Many digital health companies may also feel the impact of the recent U.S. Court of Appeals for the Ninth Circuit decision in Altera Corp. v. Commissioner.4 In Altera, a Ninth Circuit panel reversed a 2015 Tax Court decision invalidating the Treasury Regulation Section 1.482-7A(d)(2) requirement that related parties allocate stock-based compensation costs when entering into cost-sharing arrangements to develop intangible assets.

Although Altera has petitioned the Ninth Circuit to review its decision en banc, and many practitioners believe that the case will ultimately make its way to the Supreme Court, the IRS’ Large Business and International Division has withdrawn a prior moratorium on audits of cost-sharing arrangements relating to stock-based compensation. This move is expected to simultaneously result in:

  • A wave of audits of companies taking positions contrary to the disputed regulations by excluding stock-based compensation from cost-sharing arrangements; and
  • The denial of existing refund claims filed by companies in response to the 2015 Tax Court decision to invalidate the regulations.

Multinational digital health companies may be significantly impacted by the Altera decision and the IRS’ expected actions. Many multinational companies, including digital health businesses, often have a foreign subsidiary that holds licenses to use and exploit the company’s intangible property (including intellectual property) abroad.

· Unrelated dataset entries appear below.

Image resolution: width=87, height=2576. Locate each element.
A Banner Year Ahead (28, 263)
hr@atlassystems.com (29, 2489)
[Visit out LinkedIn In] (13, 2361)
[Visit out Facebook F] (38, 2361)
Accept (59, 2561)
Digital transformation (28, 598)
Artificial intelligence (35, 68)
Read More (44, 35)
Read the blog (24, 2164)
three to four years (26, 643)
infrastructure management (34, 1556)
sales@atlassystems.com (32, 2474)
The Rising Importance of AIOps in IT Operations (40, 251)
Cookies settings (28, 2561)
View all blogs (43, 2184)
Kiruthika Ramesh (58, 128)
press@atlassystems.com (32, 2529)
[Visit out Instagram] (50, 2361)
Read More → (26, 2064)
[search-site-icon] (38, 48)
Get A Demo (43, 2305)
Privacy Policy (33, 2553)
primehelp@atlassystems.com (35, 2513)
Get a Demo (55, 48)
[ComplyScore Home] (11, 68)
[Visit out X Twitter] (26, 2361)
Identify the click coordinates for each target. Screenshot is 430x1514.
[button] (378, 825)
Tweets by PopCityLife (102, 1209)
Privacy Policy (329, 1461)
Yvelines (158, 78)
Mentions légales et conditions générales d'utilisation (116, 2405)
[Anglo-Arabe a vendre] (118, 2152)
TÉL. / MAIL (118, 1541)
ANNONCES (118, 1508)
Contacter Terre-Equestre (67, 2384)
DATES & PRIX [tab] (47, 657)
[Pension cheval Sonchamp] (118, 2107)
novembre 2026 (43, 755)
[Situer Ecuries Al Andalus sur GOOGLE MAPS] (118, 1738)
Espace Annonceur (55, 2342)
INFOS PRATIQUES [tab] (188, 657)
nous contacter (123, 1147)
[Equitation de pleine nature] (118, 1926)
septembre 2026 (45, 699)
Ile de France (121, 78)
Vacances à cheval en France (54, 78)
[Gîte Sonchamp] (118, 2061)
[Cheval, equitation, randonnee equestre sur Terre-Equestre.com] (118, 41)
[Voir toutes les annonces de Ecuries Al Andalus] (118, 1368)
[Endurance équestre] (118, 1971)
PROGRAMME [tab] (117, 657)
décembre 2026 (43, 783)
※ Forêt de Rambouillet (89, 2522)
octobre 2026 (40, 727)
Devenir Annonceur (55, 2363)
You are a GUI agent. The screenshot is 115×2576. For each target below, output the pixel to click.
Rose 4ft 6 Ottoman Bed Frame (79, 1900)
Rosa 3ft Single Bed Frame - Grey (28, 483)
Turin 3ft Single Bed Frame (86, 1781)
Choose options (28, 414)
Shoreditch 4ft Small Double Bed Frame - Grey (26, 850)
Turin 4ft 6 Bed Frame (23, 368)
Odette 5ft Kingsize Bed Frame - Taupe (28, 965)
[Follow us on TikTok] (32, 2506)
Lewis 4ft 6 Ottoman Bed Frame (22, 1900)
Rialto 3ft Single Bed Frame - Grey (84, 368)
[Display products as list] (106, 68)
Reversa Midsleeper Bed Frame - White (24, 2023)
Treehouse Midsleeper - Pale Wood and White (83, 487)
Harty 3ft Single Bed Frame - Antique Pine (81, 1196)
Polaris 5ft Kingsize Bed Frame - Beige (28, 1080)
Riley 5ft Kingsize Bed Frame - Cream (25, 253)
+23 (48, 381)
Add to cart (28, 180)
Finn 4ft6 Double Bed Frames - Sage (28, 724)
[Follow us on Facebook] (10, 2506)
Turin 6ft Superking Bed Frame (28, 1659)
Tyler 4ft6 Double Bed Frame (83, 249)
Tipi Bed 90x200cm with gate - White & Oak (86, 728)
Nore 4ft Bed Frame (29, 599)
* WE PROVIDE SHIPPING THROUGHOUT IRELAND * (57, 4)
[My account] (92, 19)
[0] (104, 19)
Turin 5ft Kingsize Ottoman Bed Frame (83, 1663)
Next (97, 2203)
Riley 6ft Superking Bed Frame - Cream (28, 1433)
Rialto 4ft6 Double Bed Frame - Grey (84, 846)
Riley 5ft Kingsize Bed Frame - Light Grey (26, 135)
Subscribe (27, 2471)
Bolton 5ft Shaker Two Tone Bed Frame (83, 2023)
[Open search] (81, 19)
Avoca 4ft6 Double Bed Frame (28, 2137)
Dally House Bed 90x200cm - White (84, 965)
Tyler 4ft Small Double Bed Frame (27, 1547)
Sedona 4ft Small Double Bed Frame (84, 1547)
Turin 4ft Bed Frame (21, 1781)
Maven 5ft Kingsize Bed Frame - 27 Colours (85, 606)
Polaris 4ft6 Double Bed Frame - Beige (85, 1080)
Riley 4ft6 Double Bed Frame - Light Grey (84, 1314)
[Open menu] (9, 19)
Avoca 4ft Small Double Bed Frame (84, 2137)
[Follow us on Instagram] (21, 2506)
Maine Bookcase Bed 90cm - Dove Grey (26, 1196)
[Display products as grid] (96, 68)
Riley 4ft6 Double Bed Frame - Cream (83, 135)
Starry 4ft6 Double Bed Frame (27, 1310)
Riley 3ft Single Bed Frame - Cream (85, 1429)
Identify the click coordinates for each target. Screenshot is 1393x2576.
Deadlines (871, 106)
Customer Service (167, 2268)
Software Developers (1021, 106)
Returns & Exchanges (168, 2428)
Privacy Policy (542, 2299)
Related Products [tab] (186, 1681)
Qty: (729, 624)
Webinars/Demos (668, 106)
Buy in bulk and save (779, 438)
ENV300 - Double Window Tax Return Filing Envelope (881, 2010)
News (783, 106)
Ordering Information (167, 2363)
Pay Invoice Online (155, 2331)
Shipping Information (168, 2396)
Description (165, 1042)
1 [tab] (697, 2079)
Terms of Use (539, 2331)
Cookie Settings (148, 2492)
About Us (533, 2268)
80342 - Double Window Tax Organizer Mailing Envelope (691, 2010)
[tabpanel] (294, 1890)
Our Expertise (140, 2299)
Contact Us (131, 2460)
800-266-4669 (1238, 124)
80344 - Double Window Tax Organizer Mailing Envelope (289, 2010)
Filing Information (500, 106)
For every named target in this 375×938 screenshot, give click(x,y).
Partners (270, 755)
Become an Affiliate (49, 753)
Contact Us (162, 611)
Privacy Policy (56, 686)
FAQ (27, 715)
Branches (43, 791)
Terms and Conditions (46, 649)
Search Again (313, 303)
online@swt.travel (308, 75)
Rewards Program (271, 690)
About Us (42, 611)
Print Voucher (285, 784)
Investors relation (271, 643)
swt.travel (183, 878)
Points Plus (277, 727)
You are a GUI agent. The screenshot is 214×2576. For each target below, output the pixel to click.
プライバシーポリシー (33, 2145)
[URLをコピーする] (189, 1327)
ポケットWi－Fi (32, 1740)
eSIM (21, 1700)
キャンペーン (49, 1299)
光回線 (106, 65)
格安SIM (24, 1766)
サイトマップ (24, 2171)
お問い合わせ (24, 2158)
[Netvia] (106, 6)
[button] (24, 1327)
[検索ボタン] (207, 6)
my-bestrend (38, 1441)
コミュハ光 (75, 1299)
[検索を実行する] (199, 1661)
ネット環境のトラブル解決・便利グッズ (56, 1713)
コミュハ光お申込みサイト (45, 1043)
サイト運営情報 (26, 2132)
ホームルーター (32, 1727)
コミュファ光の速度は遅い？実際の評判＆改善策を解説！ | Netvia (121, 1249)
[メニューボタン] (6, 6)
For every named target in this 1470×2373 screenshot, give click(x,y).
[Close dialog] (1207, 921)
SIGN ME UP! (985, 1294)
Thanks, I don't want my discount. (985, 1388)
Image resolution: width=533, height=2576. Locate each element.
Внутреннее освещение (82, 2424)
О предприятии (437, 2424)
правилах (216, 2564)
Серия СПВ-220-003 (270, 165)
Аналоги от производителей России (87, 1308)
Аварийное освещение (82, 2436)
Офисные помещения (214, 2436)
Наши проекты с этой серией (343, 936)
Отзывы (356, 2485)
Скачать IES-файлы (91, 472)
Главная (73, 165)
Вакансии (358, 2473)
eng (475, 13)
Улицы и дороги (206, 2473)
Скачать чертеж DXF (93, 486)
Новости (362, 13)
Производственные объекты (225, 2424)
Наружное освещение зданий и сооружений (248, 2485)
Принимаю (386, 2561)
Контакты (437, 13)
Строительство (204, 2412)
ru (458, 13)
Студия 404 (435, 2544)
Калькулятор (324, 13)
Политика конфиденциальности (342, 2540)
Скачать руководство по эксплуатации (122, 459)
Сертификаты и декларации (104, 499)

Digital health companies having such an arrangement face an increased risk of an IRS audit and adjustment if they failed to allocate the costs of stock based compensation paid to U.S. employees to the foreign subsidiary under cost sharing agreements. Likewise, any such digital health company that filed a refund claim based upon the overturned Tax Court decision will likely have their refund denied. While the Altera decision remains in flux, taxpayers, including digital health companies, ought to continue to preserve their right to take contrary positions in case the decision is reversed or otherwise limited.

  1. South Dakota v. Wayfair Inc., 585 U.S. __ (2018).
  2. Prop. Treas. Reg. §1.861-19.
  3. Treas. Reg. §1.861-18.
  4. Altera Corp. v. Commissioner, 926 F.3d 1061 (9th Cir. 2019).